POLLYANNA、侍文化、サンプリエのギタリストであるqurosawaさんをお迎えして、オノウエ、YOU−SUCK、カンノと「人前で振る舞うこと」を中心とした音楽駄話(全5回)。第1回目はqurosawaさんがなりたいと思うギタリストのイメージの話から、ストーリーを持つギタリストにはスター性があり、その反対はエンタメ性、作家性だよねという話。
カンノ:クロサワ君と喋りたかったことって、エンターテイメントなギタリストになりたい方向の話をもうちょっと聞いてみたいなと思ってね。
qurosawa:その方向のイメージはROLLYですね。
カンノ:”ちんかす”ですね。
qurosawa:ROLLYに行き着くまでも色々あって。音楽の専門学校通ってたんですけど、ある社交性ゼロの同級生のギタリストが最高に好きだったんです。この学校は皆ドリーム・シアターが好きで…
オノウエ:あ〜、イメージ湧くなぁ〜!(笑)
カンノ:この時点で良い話だよね(笑)
qurosawa:その中で唯一、邦楽ロックとかレディオヘッドとかにも耳を貸してくれる、ジョン・フルシアンテとかポール・ギルバートとかが好きなギタリストなんですけど。
YOU:唯一の救いね(笑)
qurosawa:僕はその子に卒業まで勝てないと思ってて。その子のギターで泣いたこともあって。卒業ライブでレッチリの「Wet Sand」って曲をその子が演奏してて、その泣きのギターソロは僕は出来ないなと思ったんですね。そこから、「じゃあ、どうしよう?」って思って、ROLLYだったり。僕が参考してたのは日常系アニメだったんです。間の3,4話飛ばしたって別に支障なく、見たときに楽しめるという観点を参考にしたんです。
オノウエ:ストーリーがなくても楽しめるという話だよね、プレイとして。このバンドにコミットすると決めたら、バンドのストーリーに入り込むってことだもんね。それを飛ばして、いつでも見たいときに見たら楽しめると。
qurosawa:良くも悪くも内容がないですね。ストーリーが必要ないという方向は目指してます。

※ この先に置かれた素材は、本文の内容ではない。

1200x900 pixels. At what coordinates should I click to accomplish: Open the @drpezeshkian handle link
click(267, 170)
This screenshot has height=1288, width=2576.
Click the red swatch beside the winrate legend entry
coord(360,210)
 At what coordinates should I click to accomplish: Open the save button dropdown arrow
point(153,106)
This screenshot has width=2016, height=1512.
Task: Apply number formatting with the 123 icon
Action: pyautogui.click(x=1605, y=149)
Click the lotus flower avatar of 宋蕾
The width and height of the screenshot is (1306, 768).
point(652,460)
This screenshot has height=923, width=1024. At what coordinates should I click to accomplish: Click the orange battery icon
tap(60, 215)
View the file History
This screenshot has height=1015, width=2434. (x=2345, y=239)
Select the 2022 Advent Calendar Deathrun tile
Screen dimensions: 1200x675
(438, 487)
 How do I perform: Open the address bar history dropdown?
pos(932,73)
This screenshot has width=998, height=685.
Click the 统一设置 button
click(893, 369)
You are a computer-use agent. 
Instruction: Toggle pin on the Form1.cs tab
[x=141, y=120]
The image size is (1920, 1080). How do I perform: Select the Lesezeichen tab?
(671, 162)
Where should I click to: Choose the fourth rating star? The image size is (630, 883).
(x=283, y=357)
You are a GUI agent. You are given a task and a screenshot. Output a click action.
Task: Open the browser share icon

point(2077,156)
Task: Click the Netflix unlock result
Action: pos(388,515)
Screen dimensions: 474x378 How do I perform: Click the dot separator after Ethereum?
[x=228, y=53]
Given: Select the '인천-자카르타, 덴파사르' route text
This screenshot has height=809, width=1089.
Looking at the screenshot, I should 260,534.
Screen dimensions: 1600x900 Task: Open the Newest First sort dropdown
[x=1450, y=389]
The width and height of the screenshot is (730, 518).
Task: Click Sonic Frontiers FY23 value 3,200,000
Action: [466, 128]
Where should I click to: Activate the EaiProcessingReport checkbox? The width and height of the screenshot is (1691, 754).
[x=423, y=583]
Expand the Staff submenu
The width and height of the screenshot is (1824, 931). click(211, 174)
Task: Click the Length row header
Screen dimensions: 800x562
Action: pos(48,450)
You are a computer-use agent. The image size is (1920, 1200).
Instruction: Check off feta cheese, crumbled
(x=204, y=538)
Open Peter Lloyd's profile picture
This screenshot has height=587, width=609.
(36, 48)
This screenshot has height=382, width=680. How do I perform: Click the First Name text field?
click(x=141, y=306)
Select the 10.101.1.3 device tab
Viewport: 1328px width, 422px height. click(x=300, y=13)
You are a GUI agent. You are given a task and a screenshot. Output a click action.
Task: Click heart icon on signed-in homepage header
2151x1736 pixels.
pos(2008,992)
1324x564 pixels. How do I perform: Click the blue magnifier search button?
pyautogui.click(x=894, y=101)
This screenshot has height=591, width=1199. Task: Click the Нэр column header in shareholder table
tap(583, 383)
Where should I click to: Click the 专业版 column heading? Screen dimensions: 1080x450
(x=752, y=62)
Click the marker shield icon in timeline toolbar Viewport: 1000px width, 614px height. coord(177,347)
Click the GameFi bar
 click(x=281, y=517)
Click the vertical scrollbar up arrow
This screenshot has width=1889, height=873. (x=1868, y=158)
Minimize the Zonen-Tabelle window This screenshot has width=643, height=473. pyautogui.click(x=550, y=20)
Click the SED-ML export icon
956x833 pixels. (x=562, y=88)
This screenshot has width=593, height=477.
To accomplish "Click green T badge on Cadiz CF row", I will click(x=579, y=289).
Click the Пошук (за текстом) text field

オノウエ:対して、カンノは完全にストーリーだもんね。
YOU:文脈しかない。
オノウエ:自分のライブの設計を全部ストーリーにしてるもんね。
カンノ:構成するのが好きだからね。
オノウエ:「これを見なきゃ分からない」とか、「これを知らなきゃ分からない」みたいなことをずっとしてるもんね。クロサワ君は、いつ誰が見ても楽しめる方向を目指してるからね。
カンノ:人の感情を揺さぶるようなギターを弾くというのは、ストーリーが必要だってこと?
オノウエ:その人が何でこの時にこのギターを弾くのかという理由ってことだと思う。
カンノ:こういう曲展開で、こうアガってきたから、こういうギターを弾くことが大事、みたいな?
オノウエ:それもそうだし、バンドのストーリーと個人のストーリーが乗っかってくることかな?
カンノ:そうじゃないという観点で参考にしているのがROLLYってことかな?
qurosawa:そう捉えている感じですかね。
カンノ:「ROLLYっていつ見てもROLLYだな」みたいな。
qurosawa:あぁ〜、そうですね。
YOU:ROLLYは文脈ないっすよ。グラムロックだけど、アホみたいなことしか歌ってないし。でもカッコいい。そして消費的であることに自覚があるギタリストだと思う。
カンノ:消費的であるギタリストね。なるほど。
qurosawa:かつ『さよなら絶望先生』に曲提供するみたいな作家的柔軟性もあって。
YOU:作家性の塊でもあるね。
カンノ:クロちゃん、作家願望もあるわけだもんね。
オノウエ:作家性や柔軟性って裏を返したら消費性だったりするよね。
カンノ:そうね、売れる曲を作るわけだからね。
オノウエ:聴く人に合わせてチューニングすることが出来る。
カンノ:「この時代、何が求められているのか?」が分かる人ね。
オノウエ:泣くギターを弾ける人ってチューニングは出来ないけど、付いて来てくれる人をどれぐらい作れるかだからね。
カンノ:ある種、スター性の方向ね。
オノウエ:カリスマとかね。
カンノ:変な話、クロちゃんは「俺はスターになれない、じゃあどうする?」だもんね。
qurosawa:所謂そういうスターになれないってことですね。恋もしてないし(笑)その劣等感はめっちゃあったんですよね。